### EXERCISE TEXT
——

The Proteome of T. vaginalis Hydrogenosomes

Abstract

Trichomonas vaginalis and related organisms of Parabasalia group possess anaerobic forms of mitochondria named hydrogenosomes. These organelles lost most of mitochondrial pathways during adaptation to anaerobic lifestyle. Proteomic analysis of hydrogenosomes purified from T. vaginalis and more recently from Pentatrichomonas hominis revealed that trichomonad hydrogenosomes consist of about 600 proteins, which is about half of proteins present in yeast mitochondria. Matrix proteins of known function that account for about 19% of the proteome include enzymes of energy metabolism, components of Fe-S cluster assembly, oxygen and xenobiotic stress response, amino acid metabolism, proteolytic enzymes, and chaperones. Approximately 11% of the proteome represent membrane components of protein import machinery and other membrane proteins. Three large protein groups consist of hypothetical proteins (20%), miscellaneous proteins (16%), and proteins that might be associated with outer hydrogenosomal membrane (34%). The proteome is highly redundant, which reflects the presence of multiple gene copies for most of proteins in trichomonad genome. Interestingly, most of paralogues are expressed and identified in the proteome. However, the protein level of individual paralogues is rather variable, and iron availability appears to be an important factor in regulation of the proteome composition.

——

### DATASET
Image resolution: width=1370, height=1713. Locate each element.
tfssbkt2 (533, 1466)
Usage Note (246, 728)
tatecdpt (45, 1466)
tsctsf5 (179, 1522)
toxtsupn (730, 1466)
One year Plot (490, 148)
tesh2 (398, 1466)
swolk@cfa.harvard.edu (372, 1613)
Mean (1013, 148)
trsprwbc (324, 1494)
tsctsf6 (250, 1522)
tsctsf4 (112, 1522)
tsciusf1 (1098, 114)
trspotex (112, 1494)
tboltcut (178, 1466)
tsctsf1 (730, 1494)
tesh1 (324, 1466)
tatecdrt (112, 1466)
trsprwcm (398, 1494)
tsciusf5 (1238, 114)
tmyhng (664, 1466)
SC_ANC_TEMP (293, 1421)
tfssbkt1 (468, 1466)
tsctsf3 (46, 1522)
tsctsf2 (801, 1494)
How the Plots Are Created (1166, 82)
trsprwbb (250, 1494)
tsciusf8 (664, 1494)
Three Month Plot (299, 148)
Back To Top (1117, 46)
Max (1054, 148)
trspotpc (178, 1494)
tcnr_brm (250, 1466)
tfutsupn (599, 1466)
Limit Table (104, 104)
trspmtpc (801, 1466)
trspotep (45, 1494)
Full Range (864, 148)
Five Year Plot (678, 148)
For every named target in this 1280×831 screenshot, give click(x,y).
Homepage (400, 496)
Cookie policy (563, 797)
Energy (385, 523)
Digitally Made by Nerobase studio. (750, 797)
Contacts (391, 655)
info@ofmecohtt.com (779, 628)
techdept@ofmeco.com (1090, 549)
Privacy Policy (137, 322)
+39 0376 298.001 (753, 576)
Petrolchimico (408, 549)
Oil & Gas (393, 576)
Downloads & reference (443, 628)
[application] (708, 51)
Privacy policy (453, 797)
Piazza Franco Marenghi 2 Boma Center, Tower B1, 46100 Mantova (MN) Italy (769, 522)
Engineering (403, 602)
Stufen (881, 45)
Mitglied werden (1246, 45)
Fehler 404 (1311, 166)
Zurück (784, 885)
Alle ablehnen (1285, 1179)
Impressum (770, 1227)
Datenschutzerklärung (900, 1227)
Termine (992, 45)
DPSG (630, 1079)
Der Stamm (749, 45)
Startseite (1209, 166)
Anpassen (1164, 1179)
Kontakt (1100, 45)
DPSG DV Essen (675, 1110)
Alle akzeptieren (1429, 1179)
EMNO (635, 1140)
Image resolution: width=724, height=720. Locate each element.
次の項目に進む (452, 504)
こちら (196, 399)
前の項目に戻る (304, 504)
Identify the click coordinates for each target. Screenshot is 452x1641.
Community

——

### DIRECTIONS FOR THIS TASK
Could you write out the full text on the T. vaginalis hydrogenosome proteome above, word for word from title to last sentence?

### EXERCISE SOLUTION
The Proteome of T. vaginalis Hydrogenosomes

Abstract

Trichomonas vaginalis and related organisms of Parabasalia group possess anaerobic forms of mitochondria named hydrogenosomes. These organelles lost most of mitochondrial pathways during adaptation to anaerobic lifestyle. Proteomic analysis of hydrogenosomes purified from T. vaginalis and more recently from Pentatrichomonas hominis revealed that trichomonad hydrogenosomes consist of about 600 proteins, which is about half of proteins present in yeast mitochondria. Matrix proteins of known function that account for about 19% of the proteome include enzymes of energy metabolism, components of Fe-S cluster assembly, oxygen and xenobiotic stress response, amino acid metabolism, proteolytic enzymes, and chaperones. Approximately 11% of the proteome represent membrane components of protein import machinery and other membrane proteins. Three large protein groups consist of hypothetical proteins (20%), miscellaneous proteins (16%), and proteins that might be associated with outer hydrogenosomal membrane (34%). The proteome is highly redundant, which reflects the presence of multiple gene copies for most of proteins in trichomonad genome. Interestingly, most of paralogues are expressed and identified in the proteome. However, the protein level of individual paralogues is rather variable, and iron availability appears to be an important factor in regulation of the proteome composition.